Collected data ▸
● ● ●
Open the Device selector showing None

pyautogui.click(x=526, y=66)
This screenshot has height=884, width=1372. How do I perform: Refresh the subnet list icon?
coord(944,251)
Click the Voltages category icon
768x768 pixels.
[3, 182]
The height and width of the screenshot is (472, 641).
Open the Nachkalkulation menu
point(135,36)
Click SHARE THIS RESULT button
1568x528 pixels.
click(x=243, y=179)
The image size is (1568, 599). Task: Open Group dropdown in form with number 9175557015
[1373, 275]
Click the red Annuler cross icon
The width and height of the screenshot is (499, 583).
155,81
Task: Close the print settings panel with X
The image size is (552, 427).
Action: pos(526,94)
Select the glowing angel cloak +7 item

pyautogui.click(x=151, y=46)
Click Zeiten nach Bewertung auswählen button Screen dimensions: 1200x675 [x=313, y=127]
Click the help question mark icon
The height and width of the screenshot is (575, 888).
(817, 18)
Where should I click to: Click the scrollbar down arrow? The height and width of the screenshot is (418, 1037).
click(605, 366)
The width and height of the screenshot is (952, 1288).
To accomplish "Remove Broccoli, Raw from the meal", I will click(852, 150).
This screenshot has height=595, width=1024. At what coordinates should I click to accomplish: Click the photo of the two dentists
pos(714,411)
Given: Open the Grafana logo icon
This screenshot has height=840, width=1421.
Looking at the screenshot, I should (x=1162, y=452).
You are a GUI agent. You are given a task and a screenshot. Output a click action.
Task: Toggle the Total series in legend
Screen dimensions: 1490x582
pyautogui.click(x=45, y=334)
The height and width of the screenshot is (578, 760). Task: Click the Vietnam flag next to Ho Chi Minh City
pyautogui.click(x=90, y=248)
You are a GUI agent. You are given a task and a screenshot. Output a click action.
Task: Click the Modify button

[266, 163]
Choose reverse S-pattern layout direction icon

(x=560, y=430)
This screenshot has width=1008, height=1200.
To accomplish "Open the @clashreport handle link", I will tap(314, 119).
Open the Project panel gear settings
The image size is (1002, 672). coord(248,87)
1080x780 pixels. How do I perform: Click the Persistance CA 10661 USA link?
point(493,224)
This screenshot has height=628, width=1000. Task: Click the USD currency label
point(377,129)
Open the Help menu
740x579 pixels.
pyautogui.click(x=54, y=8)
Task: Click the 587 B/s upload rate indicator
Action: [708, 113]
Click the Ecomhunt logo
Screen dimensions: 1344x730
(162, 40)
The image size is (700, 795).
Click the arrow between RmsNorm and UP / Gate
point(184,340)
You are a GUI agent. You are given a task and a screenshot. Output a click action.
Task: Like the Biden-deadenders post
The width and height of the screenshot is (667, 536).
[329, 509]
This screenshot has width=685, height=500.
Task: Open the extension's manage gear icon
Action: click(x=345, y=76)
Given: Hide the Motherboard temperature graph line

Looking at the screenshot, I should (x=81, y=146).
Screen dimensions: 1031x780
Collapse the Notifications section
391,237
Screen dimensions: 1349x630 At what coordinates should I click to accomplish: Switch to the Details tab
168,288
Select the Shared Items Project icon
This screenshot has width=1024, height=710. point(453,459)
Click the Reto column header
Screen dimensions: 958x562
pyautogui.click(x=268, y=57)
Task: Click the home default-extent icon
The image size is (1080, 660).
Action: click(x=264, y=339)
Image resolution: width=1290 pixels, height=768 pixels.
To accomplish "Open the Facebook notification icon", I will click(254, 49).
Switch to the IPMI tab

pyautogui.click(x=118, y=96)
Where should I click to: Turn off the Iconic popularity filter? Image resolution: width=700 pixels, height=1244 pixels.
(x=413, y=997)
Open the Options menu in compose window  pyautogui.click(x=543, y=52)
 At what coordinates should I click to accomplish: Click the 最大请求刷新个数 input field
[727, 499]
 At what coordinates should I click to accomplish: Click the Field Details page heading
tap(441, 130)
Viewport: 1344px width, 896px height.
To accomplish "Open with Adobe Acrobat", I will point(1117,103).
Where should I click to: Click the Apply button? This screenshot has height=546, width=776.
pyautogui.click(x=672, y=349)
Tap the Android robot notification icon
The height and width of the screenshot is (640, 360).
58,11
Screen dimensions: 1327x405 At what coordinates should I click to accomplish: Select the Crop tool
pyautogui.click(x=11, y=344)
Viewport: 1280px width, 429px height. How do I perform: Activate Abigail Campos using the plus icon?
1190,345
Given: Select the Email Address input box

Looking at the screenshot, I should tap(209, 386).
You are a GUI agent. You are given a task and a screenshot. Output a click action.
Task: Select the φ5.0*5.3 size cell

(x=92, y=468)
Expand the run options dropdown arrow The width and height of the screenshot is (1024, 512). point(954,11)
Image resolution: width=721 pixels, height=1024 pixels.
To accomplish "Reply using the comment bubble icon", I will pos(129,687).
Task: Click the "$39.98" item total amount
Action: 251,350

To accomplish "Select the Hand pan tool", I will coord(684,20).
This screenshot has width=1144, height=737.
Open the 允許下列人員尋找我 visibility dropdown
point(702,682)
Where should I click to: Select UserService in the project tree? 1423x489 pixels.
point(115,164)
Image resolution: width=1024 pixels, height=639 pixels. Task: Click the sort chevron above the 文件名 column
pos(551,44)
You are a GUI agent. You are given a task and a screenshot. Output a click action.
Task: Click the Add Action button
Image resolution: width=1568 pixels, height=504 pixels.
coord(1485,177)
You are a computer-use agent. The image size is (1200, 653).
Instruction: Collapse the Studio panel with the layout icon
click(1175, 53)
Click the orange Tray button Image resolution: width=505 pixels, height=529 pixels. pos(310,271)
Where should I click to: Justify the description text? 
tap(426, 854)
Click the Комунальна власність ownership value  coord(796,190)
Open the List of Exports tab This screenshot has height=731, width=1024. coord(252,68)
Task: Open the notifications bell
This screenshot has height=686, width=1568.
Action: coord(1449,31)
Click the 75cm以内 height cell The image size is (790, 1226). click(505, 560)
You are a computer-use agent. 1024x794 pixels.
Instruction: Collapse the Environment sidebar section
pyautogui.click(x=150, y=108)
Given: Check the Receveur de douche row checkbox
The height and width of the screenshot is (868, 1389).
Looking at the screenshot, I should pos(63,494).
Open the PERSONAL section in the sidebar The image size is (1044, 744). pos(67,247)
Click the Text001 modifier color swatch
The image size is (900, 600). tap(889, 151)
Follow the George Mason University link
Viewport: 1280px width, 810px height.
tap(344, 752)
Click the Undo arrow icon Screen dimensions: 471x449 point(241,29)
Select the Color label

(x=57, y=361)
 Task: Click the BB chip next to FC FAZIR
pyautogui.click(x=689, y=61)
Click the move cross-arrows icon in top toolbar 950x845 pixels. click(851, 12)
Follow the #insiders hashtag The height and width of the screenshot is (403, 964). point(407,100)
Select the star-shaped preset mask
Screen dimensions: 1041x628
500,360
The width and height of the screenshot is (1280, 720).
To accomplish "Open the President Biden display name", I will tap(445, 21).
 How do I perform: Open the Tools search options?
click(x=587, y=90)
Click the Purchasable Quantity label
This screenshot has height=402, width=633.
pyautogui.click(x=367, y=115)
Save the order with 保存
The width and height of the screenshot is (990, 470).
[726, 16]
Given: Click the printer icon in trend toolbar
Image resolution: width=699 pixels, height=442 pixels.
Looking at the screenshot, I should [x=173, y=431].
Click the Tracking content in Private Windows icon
● ● ●
To do ▸
Could you write out every entry above exactly as it appears?

Result below ▸
Open the Device selector showing None

pyautogui.click(x=526, y=66)
This screenshot has height=884, width=1372. How do I perform: Refresh the subnet list icon?
coord(944,251)
Click the Voltages category icon
768x768 pixels.
[3, 182]
The height and width of the screenshot is (472, 641).
Open the Nachkalkulation menu
point(135,36)
Click SHARE THIS RESULT button
1568x528 pixels.
click(x=243, y=179)
The image size is (1568, 599). Task: Open Group dropdown in form with number 9175557015
[1373, 275]
Click the red Annuler cross icon
The width and height of the screenshot is (499, 583).
155,81
Task: Close the print settings panel with X
The image size is (552, 427).
Action: pos(526,94)
Select the glowing angel cloak +7 item

pyautogui.click(x=151, y=46)
Click Zeiten nach Bewertung auswählen button Screen dimensions: 1200x675 [x=313, y=127]
Click the help question mark icon
The height and width of the screenshot is (575, 888).
(817, 18)
Where should I click to: Click the scrollbar down arrow? The height and width of the screenshot is (418, 1037).
click(605, 366)
The width and height of the screenshot is (952, 1288).
To accomplish "Remove Broccoli, Raw from the meal", I will click(852, 150).
This screenshot has height=595, width=1024. At what coordinates should I click to accomplish: Click the photo of the two dentists
pos(714,411)
Given: Open the Grafana logo icon
This screenshot has height=840, width=1421.
Looking at the screenshot, I should (x=1162, y=452).
You are a GUI agent. You are given a task and a screenshot. Output a click action.
Task: Toggle the Total series in legend
Screen dimensions: 1490x582
pyautogui.click(x=45, y=334)
The height and width of the screenshot is (578, 760). Task: Click the Vietnam flag next to Ho Chi Minh City
pyautogui.click(x=90, y=248)
You are a GUI agent. You are given a task and a screenshot. Output a click action.
Task: Click the Modify button

[266, 163]
Choose reverse S-pattern layout direction icon

(x=560, y=430)
This screenshot has width=1008, height=1200.
To accomplish "Open the @clashreport handle link", I will tap(314, 119).
Open the Project panel gear settings
The image size is (1002, 672). coord(248,87)
1080x780 pixels. How do I perform: Click the Persistance CA 10661 USA link?
point(493,224)
This screenshot has height=628, width=1000. Task: Click the USD currency label
point(377,129)
Open the Help menu
740x579 pixels.
pyautogui.click(x=54, y=8)
Task: Click the 587 B/s upload rate indicator
Action: [708, 113]
Click the Ecomhunt logo
Screen dimensions: 1344x730
(162, 40)
The image size is (700, 795).
Click the arrow between RmsNorm and UP / Gate
point(184,340)
You are a GUI agent. You are given a task and a screenshot. Output a click action.
Task: Like the Biden-deadenders post
The width and height of the screenshot is (667, 536).
[329, 509]
This screenshot has width=685, height=500.
Task: Open the extension's manage gear icon
Action: click(x=345, y=76)
Given: Hide the Motherboard temperature graph line

Looking at the screenshot, I should (x=81, y=146).
Screen dimensions: 1031x780
Collapse the Notifications section
391,237
Screen dimensions: 1349x630 At what coordinates should I click to accomplish: Switch to the Details tab
168,288
Select the Shared Items Project icon
This screenshot has width=1024, height=710. point(453,459)
Click the Reto column header
Screen dimensions: 958x562
pyautogui.click(x=268, y=57)
Task: Click the home default-extent icon
The image size is (1080, 660).
Action: click(x=264, y=339)
Image resolution: width=1290 pixels, height=768 pixels.
To accomplish "Open the Facebook notification icon", I will click(254, 49).
Switch to the IPMI tab

pyautogui.click(x=118, y=96)
Where should I click to: Turn off the Iconic popularity filter? Image resolution: width=700 pixels, height=1244 pixels.
(x=413, y=997)
Open the Options menu in compose window  pyautogui.click(x=543, y=52)
 At what coordinates should I click to accomplish: Click the 最大请求刷新个数 input field
[727, 499]
 At what coordinates should I click to accomplish: Click the Field Details page heading
tap(441, 130)
Viewport: 1344px width, 896px height.
To accomplish "Open with Adobe Acrobat", I will point(1117,103).
Where should I click to: Click the Apply button? This screenshot has height=546, width=776.
pyautogui.click(x=672, y=349)
Tap the Android robot notification icon
The height and width of the screenshot is (640, 360).
58,11
Screen dimensions: 1327x405 At what coordinates should I click to accomplish: Select the Crop tool
pyautogui.click(x=11, y=344)
Viewport: 1280px width, 429px height. How do I perform: Activate Abigail Campos using the plus icon?
1190,345
Given: Select the Email Address input box

Looking at the screenshot, I should tap(209, 386).
You are a GUI agent. You are given a task and a screenshot. Output a click action.
Task: Select the φ5.0*5.3 size cell

(x=92, y=468)
Expand the run options dropdown arrow The width and height of the screenshot is (1024, 512). point(954,11)
Image resolution: width=721 pixels, height=1024 pixels.
To accomplish "Reply using the comment bubble icon", I will pos(129,687).
Task: Click the "$39.98" item total amount
Action: 251,350

To accomplish "Select the Hand pan tool", I will coord(684,20).
This screenshot has width=1144, height=737.
Open the 允許下列人員尋找我 visibility dropdown
point(702,682)
Where should I click to: Select UserService in the project tree? 1423x489 pixels.
point(115,164)
Image resolution: width=1024 pixels, height=639 pixels. Task: Click the sort chevron above the 文件名 column
pos(551,44)
You are a GUI agent. You are given a task and a screenshot. Output a click action.
Task: Click the Add Action button
Image resolution: width=1568 pixels, height=504 pixels.
coord(1485,177)
You are a computer-use agent. The image size is (1200, 653).
Instruction: Collapse the Studio panel with the layout icon
click(1175, 53)
Click the orange Tray button Image resolution: width=505 pixels, height=529 pixels. pos(310,271)
Where should I click to: Justify the description text? 
tap(426, 854)
Click the Комунальна власність ownership value  coord(796,190)
Open the List of Exports tab This screenshot has height=731, width=1024. coord(252,68)
Task: Open the notifications bell
This screenshot has height=686, width=1568.
Action: coord(1449,31)
Click the 75cm以内 height cell The image size is (790, 1226). click(505, 560)
You are a computer-use agent. 1024x794 pixels.
Instruction: Collapse the Environment sidebar section
pyautogui.click(x=150, y=108)
Given: Check the Receveur de douche row checkbox
The height and width of the screenshot is (868, 1389).
Looking at the screenshot, I should pos(63,494).
Open the PERSONAL section in the sidebar The image size is (1044, 744). pos(67,247)
Click the Text001 modifier color swatch
The image size is (900, 600). tap(889, 151)
Follow the George Mason University link
Viewport: 1280px width, 810px height.
tap(344, 752)
Click the Undo arrow icon Screen dimensions: 471x449 point(241,29)
Select the Color label

(x=57, y=361)
 Task: Click the BB chip next to FC FAZIR
pyautogui.click(x=689, y=61)
Click the move cross-arrows icon in top toolbar 950x845 pixels. click(851, 12)
Follow the #insiders hashtag The height and width of the screenshot is (403, 964). point(407,100)
Select the star-shaped preset mask
Screen dimensions: 1041x628
500,360
The width and height of the screenshot is (1280, 720).
To accomplish "Open the President Biden display name", I will tap(445, 21).
 How do I perform: Open the Tools search options?
click(x=587, y=90)
Click the Purchasable Quantity label
This screenshot has height=402, width=633.
pyautogui.click(x=367, y=115)
Save the order with 保存
The width and height of the screenshot is (990, 470).
[726, 16]
Given: Click the printer icon in trend toolbar
Image resolution: width=699 pixels, height=442 pixels.
Looking at the screenshot, I should [x=173, y=431].
Click the Tracking content in Private Windows icon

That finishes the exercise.